The action is even more furious for a silver rupee minted in 1940, with bidders across the room raising their paddles swiftly, and auctioneers Rajender Maru and his son Archie keeping close track by pointing at each accepted bid while calling out the new amount. It’s all over in a couple of minutes but that is all the time it takes to drive the coin’s price from Rs 20,000 to Rs 90,000. The highest price paid at the auction is Rs 12 lakh, for a 1917 bundle of 25 Re 1 notes with a rare sequence — which Maru estimates to be the among the highest bids in the country for paper notes, though he declines to reveal the identity of the buyer and seller.
“Coin and note collectors are a passionate lot,” Maru says later. They are also a diverse lot. There is simply dressed Sridhar Kolegal, who has travelled from Kollegal village, 140 km from Bangalore, to pick up notes and coins.
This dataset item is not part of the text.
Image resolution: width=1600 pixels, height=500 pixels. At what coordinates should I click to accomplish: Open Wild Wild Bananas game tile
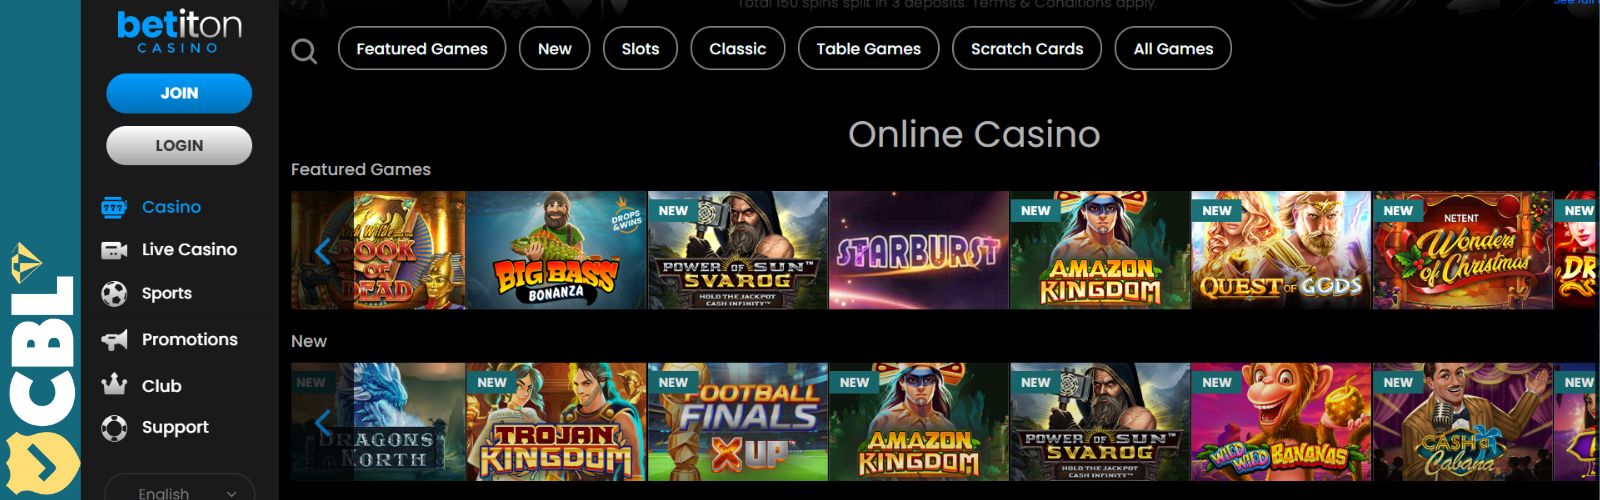click(1281, 422)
Kolegal is a collector and dealer who has been in the trade for three years, after his business “flopped”.
Sixty-six-year-old V Ravinder Kumar has been collecting coins for 35 years, aided in his hobby by his wife Jignasa. The businessman, who has an air of prosperity owed not least to his girth, says his house in Chennai is like a museum.
There is Rafeeque Kuttikkakam, a Marxist sympathiser and member of the Kannur Philatelic Club in north Kerala, who is keen on Haj currency, printed by the government soon after Independence for pilgrims to spend in Saudi Arabia in accordance with an agreement with the Saudi government. These notes, he points out, are in different colours.
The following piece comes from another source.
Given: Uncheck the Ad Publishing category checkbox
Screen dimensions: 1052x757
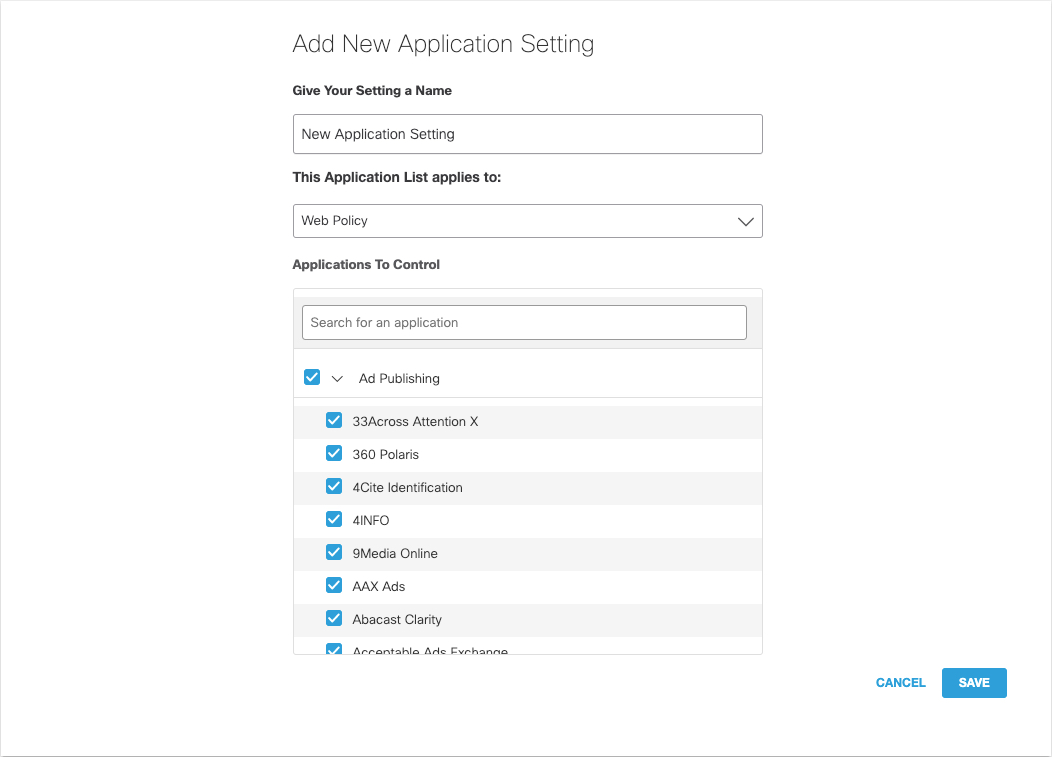Looking at the screenshot, I should click(x=312, y=377).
The exhibitors, 29 in all, are also from all over the county, from metros like Kolkata and Mumbai to towns like Nagpur, Navsari and Alleppey.
Sitting in his office in Basavangudi, Maru says he is mostly satisfied with the auction, the second he has conducted. Of the 629 lots of coins, stamps, notes, dice, autographs and medals, his firm was able to sell 375. The original plan was to have an auction where there would be simultaneous floor and online bidding, but this had to be shelved because of Internet connectivity. Instead, online bids remained open till 4 pm, while floor bidding took place after that. Maru is hopeful he will be able to pull off a simultaneous auction sometime, though his immediate focus is a live online auction in May.
Maru’s establishment, Marudhar Arts, was started in 1966 by his father, who developed an interest in stamps thanks to his job at the post office. Maru considers himself a pioneer, emphasing that he was the first in India to launch a website for coin, note and stamp collectors, and the first in Asia to have a 100 per cent online auction.
He is not a collector, though he has met plenty of passionate collectors. One of them, he says, came all the way from Chennai to buy a coin but would not pay for it immediately. Instead he insisted that Maru travel with him to Chennai the same night so that he could pay him there. The reason? “He was afraid that if I travelled alone to Chennai, I might end up selling it to someone on the train!”
But he rues that he is seeing fewer young collectors these days. “And that’s a pity because this is such an educational hobby. A child collecting coins or stamps will learn much more history than he does in school,” he says, blaming the apathy on Internet and “chatting”.